Unincorporated community in Colorado, US

Conifer is an unincorporated community in Jefferson County, Colorado, United States. Conifer is located along U.S. Route 285 in the foothills west of Denver.

==History==
The Conifer, Colorado, post office operated from November 16, 1894, until February 28, 1929. A new Conifer, Colorado, post office opened on October 1, 1960. Some say the community was named after George Conifer, the proprietor of a local tavern, while others believe conifer trees near the original town site caused the name to be selected. It is possible that George Conifer was merely a byname, or even that he never existed, as no person with this surname appears in the census.

==Geography==
A magnitude 2.8 tremor centered about 1.4 mi south of Aspen Park occurred on November 1, 1981, at 8:03 p.m. MST.

===Climate===
Conifer has a humid continental climate (Koppen: Dfb) with a yearly temperature average of 38.6 °F (3.7 °C). Summertime is warm with cool nights, while winter is chilly with nights approaching zero.
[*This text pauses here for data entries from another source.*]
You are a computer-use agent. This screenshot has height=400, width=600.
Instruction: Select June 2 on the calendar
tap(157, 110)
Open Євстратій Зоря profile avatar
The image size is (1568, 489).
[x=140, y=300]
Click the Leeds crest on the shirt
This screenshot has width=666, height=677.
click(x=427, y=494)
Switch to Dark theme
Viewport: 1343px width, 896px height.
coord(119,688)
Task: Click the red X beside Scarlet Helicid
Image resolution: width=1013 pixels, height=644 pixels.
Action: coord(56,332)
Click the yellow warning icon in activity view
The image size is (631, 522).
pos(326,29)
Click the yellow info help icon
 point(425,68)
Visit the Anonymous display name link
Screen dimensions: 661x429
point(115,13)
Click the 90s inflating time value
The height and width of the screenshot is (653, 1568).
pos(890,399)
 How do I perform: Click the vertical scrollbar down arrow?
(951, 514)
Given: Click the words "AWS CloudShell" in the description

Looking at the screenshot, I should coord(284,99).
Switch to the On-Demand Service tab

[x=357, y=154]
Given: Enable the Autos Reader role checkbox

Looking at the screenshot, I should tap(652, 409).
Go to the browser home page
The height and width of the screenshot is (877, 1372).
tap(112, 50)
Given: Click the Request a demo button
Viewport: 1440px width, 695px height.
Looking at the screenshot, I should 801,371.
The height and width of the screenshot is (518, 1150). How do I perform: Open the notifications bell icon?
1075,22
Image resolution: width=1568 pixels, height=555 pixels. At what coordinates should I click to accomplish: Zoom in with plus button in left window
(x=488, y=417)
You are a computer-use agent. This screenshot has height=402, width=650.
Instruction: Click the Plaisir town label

Climate data for Conifer, Colorado
| Month | Jan | Feb | Mar | Apr | May | Jun | Jul | Aug | Sep | Oct | Nov | Dec | Year |
| Record high °F (°C) | 65 (18) | 70 (21) | 72 (22) | 78 (26) | 86 (30) | 95 (35) | 95 (35) | 93 (34) | 91 (33) | 83 (28) | 72 (22) | 66 (19) | 95 (35) |
| Mean daily maximum °F (°C) | 38 (3) | 41 (5) | 46 (8) | 53 (12) | 62 (17) | 73 (23) | 78 (26) | 76 (24) | 69 (21) | 59 (15) | 45 (7) | 38 (3) | 57 (14) |
| Mean daily minimum °F (°C) | 7 (−14) | 10 (−12) | 17 (−8) | 23 (−5) | 31 (−1) | 38 (3) | 43 (6) | 42 (6) | 34 (1) | 24 (−4) | 15 (−9) | 9 (−13) | 24 (−4) |
| Record low °F (°C) | −46 (−43) | −48 (−44) | −25 (−32) | −15 (−26) | 6 (−14) | 22 (−6) | 28 (−2) | 26 (−3) | 7 (−14) | −9 (−23) | −26 (−32) | −33 (−36) | −48 (−44) |
| Average precipitation inches (mm) | 0.40 (10) | 0.54 (14) | 1.28 (33) | 1.92 (49) | 2.10 (53) | 1.76 (45) | 2.55 (65) | 2.68 (68) | 1.25 (32) | 1.15 (29) | 0.89 (23) | 0.58 (15) | 17.1 (436) |
| Average snowfall inches (cm) | 14 (36) | 11.3 (29) | 7.2 (18) | 2.5 (6.4) | 0.6 (1.5) | 0.1 (0.25) | 0 (0) | 0 (0) | 0.2 (0.51) | 1.7 (4.3) | 8.3 (21) | 17.6 (45) | 63.5 (161.96) |
Source: Weather Underground

==Landmarks==
- The Clifton House Inn, Jefferson County Register of Historic Places
- Conifer Junction Schoolhouse, National Register of Historic Places
- The Conley Coffee Shop, Jefferson County Register of Historic Places
- The Lubin-Blakeslee Place at Meyer Ranch, Conifer, Jefferson County Register of Historic Places
- Midway House at Meyers Ranch, built 1889, National Register of Historic Places 5JF.303
- Original Elk Creek Fire House, Jefferson County Register of Historic Places
- Pleasant Park School, built 1894, Colorado Register of Historic Places 5JF.972
- Yellow Barn at Bradford Junction, built 1918, Jefferson County Register of Historic Places
- Coney Island Hot Dog Stand for many years it was in Aspen Park area of Conifer, but was moved to the nearby community of Bailey.
- Staunton State Park - 3908 acre state park located 6 miles west of Conifer

==Education==
Students living within Jefferson County attend Jefferson County schools. Those neighborhood schools are Elk Creek Elementary School, West Jefferson Elementary School, Marshdale Elementary School, West Jefferson Middle School, and Conifer High School. In 2011, Conifer High School was ranked 434 in the top 500 schools in the nation by Newsweek.

==Infrastructure==
Conifer residents are served by the Elk Creek Fire Protection District, a mixed career/volunteer fire department with approximately 60 active-duty firefighters.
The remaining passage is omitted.